Collector, Bald Eagle Advocate

Preston Cook (born 1946) is an American collector and commercial real estate investor. He created the Preston Cook National Eagle Collection comprising more than 40,000 objects featuring eagle imagery. Cook is credited with helping designate the bald eagle as the official national bird of the United States through the National Bird Initiative. Cook has published three books on the eagle.

== Early life and education ==
Cook was raised in Evanston, Illinois, and graduated from high school in 1964. He attended Kendall College and Lone Mountain College in San Francisco.

== Career and collection ==
Cook worked for many years as a commercial real estate developer in the San Francisco Bay Area. He began collecting eagle-related objects in the 1968. His collection grew to more than 40,000 items, including everyday objects, historical artifacts, memorabilia, and fine art.
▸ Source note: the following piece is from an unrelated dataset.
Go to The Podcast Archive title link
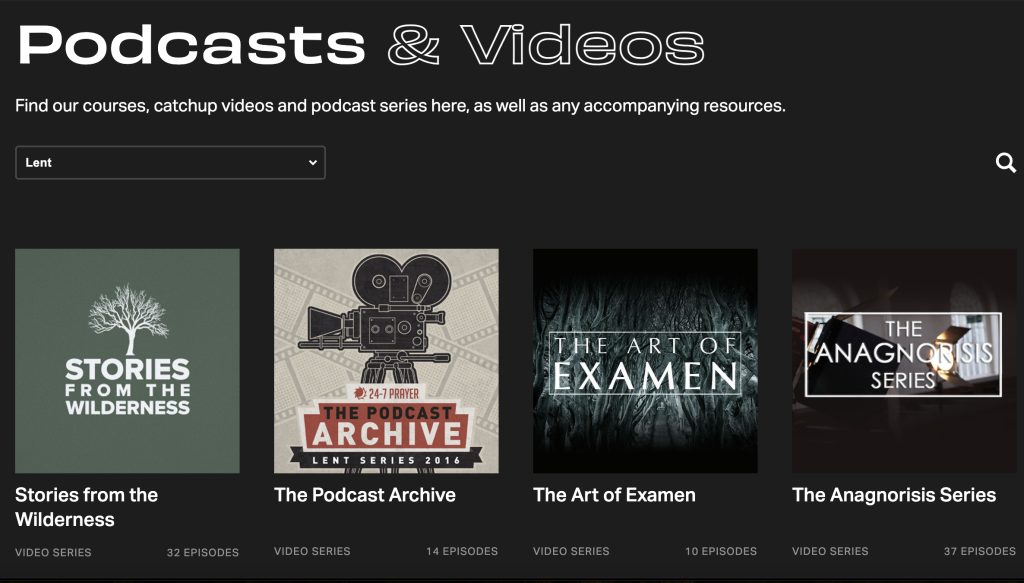 (365, 495)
The collection, formally titled the Preston Cook National Eagle Collection, was later donated to the National Eagle Center in Wabasha, Minnesota.
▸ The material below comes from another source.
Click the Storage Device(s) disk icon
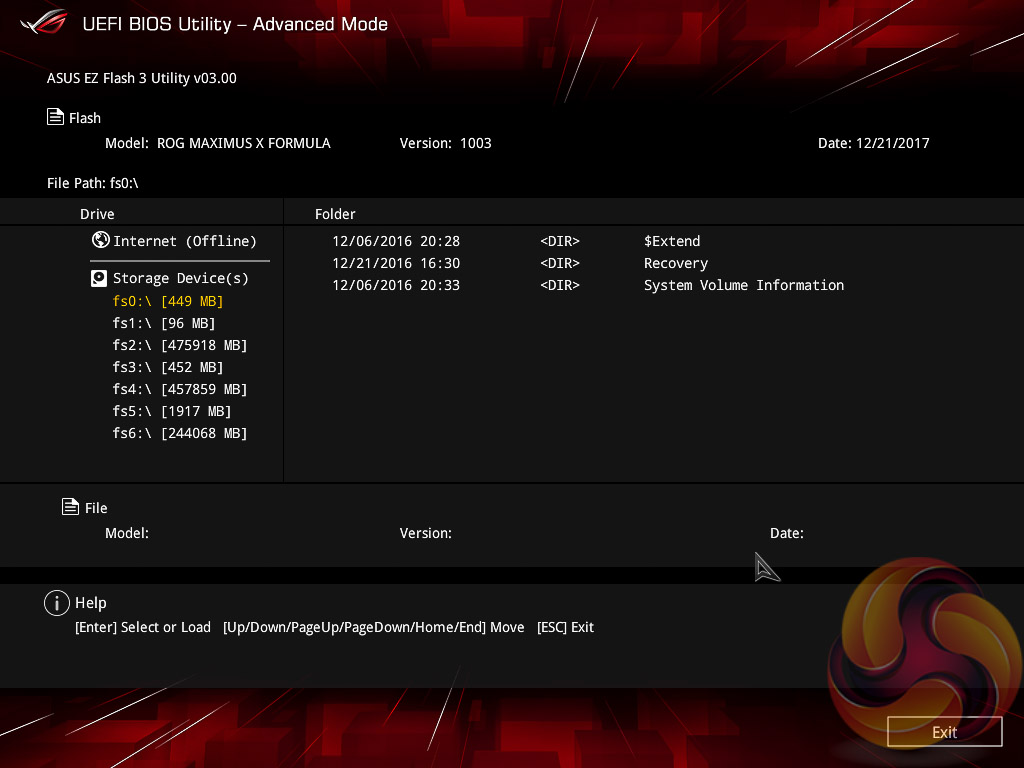Image resolution: width=1024 pixels, height=768 pixels. click(99, 278)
== National Bird Initiative ==
While researching his book American Eagle: A Visual History of Our National Emblem, Cook discovered that the bald eagle, despite its longstanding symbolic role, had never been officially designated as the national bird. In coordination with Jack E. Davis, author of The Bald Eagle: The Improbable Journey of America's Bird, and The National Eagle Center, Cook started the National Bird Initiative to create federal legislation on the matter. Cook drafted a bill to designate the bald eagle as the national bird. The bill was introduced by Amy Klobuchar and Cynthia Lummis in the U.S. Senate and Brad Finstad in the U.S. House of Representatives. It passed both houses of Congress and was signed into law by President Joe Biden in December 2024.

== Personal life ==
In 1986, Cook married Donna Cook who had five children from a previous marriage. He lives in Wabasha, Minnesota.

==Bibliography==
- Cook, Preston (2019). "American Eagle - A Visual History of Our National Emblem"
- Cook, Preston (2024). "Clearing the Air : Attack of the Giant Eagle"
- Cook, Preston (2025). "How the Bald Eagle Became Our National Bird"
- Cook, Preston (2026). Symbolism & Celebrations. 250 Years of Freedom. National Eagle Center. ISBN 979-8-234-01479-5.